On the other hand, social media has also encouraged cooking and baking at home, because it offers the home chef an opportunity to share achievements and invite admiration. My WeChat account is flooded with tantalizing food shots all the time and many document the efforts of the novice cooks.
In China, especially, this is a positive trend.
With so many people migrating to the urban centers to study, work and live, many young people have lost the art of cooking and any attempt to cook at home should be enthusiastically encouraged.
Social media is also a place where these young folks share the flavors of home. During the recent Spring Festival break, photos of many regional dishes were posted online as China's workforce took its annual holiday back home. Many proudly showed off the delicacies of their native village or city and showcased special dishes that are eaten only during the Lunar New Year.

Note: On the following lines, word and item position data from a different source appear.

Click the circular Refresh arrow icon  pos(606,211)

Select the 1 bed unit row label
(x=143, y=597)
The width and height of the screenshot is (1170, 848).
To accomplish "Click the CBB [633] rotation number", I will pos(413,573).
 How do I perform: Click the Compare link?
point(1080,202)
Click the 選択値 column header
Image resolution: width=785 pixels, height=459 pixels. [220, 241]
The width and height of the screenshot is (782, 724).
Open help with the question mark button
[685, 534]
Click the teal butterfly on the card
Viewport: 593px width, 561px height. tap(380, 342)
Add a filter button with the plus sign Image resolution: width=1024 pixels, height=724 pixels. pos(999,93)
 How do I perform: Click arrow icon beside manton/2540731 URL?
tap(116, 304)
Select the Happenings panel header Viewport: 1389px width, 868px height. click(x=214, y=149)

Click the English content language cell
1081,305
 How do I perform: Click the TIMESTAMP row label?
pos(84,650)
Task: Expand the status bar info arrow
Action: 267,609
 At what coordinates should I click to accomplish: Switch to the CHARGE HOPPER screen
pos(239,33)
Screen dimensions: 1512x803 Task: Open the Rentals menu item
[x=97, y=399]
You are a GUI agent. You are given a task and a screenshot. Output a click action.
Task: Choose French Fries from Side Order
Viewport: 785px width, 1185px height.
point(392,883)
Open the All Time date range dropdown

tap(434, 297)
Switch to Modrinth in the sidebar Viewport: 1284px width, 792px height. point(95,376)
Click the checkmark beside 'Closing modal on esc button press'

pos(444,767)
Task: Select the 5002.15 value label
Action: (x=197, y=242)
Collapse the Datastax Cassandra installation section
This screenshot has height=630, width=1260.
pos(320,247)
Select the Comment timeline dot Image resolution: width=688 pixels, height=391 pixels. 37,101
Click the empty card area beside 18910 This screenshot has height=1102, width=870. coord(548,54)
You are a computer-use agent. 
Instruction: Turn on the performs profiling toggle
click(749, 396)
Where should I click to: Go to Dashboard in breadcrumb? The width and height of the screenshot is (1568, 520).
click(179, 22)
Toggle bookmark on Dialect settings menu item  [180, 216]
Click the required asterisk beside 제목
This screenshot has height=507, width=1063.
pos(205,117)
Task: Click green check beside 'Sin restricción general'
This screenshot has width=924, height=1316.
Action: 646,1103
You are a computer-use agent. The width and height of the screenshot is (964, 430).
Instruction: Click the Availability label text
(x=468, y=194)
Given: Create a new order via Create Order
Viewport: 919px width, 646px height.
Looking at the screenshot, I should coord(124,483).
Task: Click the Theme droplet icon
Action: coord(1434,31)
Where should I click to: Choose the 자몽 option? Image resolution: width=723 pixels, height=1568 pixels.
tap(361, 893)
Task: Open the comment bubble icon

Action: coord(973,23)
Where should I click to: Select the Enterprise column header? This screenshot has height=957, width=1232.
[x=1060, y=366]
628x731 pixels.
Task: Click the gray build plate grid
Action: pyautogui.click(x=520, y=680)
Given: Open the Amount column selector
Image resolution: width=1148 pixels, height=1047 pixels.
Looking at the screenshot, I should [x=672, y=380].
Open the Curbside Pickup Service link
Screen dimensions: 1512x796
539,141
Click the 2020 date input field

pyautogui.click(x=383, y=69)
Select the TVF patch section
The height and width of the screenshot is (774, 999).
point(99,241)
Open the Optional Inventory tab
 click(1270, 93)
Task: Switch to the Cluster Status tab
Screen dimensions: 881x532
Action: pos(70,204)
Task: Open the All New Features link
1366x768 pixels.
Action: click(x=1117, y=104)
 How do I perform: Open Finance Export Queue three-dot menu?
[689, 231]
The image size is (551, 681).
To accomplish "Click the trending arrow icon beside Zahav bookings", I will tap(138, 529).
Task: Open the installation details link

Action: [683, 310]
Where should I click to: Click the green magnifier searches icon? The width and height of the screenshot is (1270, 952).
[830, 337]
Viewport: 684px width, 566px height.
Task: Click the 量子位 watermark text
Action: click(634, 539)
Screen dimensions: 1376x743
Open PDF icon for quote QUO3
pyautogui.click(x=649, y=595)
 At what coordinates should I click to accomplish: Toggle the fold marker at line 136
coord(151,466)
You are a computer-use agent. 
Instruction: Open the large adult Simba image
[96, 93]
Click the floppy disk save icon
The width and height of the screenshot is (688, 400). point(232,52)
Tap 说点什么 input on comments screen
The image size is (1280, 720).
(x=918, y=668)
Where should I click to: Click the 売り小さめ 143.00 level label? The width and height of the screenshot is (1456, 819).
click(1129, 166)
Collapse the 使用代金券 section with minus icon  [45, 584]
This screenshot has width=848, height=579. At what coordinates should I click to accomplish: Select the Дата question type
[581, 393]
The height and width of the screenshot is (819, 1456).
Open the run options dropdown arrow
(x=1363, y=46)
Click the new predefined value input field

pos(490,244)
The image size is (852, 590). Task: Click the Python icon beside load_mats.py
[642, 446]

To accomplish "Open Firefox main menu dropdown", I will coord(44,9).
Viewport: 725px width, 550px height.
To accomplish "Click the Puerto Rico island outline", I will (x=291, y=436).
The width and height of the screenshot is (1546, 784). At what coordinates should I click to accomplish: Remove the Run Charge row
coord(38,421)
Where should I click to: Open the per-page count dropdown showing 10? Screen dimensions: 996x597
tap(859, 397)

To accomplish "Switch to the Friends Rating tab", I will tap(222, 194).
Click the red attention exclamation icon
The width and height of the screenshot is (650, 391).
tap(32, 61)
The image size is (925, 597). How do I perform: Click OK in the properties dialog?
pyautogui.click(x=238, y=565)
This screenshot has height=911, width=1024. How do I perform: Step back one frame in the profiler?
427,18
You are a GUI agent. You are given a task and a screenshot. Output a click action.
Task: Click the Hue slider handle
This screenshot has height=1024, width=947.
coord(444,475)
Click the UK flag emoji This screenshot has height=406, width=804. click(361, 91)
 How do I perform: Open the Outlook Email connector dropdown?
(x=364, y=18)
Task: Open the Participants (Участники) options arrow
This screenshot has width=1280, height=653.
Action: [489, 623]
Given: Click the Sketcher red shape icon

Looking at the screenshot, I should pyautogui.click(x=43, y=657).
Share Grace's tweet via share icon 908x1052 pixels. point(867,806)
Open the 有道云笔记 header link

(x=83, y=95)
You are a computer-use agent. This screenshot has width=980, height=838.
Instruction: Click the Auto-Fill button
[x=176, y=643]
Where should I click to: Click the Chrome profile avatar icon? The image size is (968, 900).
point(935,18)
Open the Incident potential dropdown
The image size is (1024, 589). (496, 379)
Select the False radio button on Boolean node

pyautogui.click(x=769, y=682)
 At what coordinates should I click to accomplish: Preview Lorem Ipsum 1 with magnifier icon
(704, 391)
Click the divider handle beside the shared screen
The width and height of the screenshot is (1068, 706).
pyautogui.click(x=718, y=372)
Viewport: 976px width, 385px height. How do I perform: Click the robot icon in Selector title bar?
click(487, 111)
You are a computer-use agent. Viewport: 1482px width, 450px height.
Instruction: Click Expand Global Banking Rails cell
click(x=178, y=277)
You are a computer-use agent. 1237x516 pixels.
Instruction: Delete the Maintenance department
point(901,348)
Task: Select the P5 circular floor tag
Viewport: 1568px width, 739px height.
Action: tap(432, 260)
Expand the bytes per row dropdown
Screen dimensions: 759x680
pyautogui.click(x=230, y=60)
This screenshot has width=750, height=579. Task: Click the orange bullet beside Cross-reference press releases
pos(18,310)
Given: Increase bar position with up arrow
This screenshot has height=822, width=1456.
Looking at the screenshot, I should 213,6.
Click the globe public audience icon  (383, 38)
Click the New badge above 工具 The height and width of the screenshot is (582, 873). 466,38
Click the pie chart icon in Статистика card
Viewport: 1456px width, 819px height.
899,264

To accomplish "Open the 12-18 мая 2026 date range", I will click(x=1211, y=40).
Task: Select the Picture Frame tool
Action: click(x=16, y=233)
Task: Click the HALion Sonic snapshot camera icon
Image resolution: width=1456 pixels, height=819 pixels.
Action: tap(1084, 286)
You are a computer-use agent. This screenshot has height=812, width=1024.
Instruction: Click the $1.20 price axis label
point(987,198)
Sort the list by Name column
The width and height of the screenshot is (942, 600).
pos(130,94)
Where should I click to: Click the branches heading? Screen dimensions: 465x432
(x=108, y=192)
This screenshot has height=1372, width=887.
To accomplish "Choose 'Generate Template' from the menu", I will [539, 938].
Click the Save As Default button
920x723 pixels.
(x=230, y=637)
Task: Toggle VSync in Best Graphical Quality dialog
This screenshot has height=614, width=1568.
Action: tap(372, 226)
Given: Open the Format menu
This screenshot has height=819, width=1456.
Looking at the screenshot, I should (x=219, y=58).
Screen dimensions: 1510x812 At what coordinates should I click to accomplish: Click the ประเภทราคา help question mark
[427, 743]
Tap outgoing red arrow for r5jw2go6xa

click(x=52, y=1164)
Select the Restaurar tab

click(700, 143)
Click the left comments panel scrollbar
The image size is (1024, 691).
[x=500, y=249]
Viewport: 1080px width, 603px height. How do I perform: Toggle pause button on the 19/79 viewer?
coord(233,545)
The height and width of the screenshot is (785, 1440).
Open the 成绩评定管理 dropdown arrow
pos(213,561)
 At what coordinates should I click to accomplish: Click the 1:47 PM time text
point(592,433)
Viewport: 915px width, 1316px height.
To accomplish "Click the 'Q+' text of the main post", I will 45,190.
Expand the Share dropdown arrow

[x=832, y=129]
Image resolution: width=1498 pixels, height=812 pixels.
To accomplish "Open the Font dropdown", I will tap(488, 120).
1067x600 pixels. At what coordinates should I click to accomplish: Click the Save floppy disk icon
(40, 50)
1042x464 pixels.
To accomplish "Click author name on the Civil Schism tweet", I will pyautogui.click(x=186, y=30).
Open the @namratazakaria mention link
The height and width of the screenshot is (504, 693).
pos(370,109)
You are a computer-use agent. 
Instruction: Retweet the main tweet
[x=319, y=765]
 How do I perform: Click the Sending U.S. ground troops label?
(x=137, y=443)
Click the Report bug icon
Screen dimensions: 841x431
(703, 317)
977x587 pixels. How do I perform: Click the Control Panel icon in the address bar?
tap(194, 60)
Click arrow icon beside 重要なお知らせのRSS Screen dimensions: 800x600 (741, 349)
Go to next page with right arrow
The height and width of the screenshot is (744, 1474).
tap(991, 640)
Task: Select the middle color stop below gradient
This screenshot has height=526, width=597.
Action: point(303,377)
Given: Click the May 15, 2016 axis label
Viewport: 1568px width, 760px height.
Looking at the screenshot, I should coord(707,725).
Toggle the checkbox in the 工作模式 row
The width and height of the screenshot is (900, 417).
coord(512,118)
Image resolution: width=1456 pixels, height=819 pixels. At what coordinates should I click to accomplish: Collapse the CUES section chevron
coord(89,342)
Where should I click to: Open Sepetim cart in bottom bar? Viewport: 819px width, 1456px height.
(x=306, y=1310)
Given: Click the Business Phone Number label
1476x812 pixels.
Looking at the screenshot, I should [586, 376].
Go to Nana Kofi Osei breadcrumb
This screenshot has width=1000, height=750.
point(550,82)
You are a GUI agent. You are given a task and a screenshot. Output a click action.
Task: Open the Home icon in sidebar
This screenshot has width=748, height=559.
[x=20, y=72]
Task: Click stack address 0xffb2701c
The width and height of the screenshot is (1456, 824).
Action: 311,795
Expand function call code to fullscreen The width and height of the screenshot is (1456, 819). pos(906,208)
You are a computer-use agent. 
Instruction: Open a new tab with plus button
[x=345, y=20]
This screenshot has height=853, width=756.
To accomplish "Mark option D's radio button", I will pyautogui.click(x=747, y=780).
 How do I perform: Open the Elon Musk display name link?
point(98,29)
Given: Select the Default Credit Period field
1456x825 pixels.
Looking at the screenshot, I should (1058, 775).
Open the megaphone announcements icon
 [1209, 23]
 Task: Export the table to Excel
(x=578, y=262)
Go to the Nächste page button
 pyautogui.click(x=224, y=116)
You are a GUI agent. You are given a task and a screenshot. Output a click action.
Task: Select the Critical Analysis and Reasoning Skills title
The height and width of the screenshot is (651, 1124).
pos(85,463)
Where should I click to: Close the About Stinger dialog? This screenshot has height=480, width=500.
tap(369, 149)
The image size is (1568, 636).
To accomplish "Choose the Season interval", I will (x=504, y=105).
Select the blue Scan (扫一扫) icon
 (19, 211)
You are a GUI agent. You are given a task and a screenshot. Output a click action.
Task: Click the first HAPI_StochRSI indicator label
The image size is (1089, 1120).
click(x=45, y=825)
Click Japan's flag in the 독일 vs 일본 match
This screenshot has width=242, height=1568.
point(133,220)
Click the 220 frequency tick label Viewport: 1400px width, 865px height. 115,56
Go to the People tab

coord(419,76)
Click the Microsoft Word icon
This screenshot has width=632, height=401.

This country is rich in culinary heritage and with increasing urbanization, much of it is being eroded by the invasion of foreign cuisines and fast-food chains. Being able to post food photos online helps young people stay loyal to this heritage and cultivate pride and identity.
As for the poor chefs who wring their hands and toss their toques in despair, perhaps a gentle reminder at the table will work. This is where your service staff will come in handy.
Otherwise, live with it.
Smartphones will only get smarter, and as the global village expands its borders, a food shot posted online will be seen by countless people in many countries. It's your choice whether it will be a good or bad experience.
As the Chinese say, color, aroma, flavor and presentation are crucial to the eating experience and all dishes must start by looking good.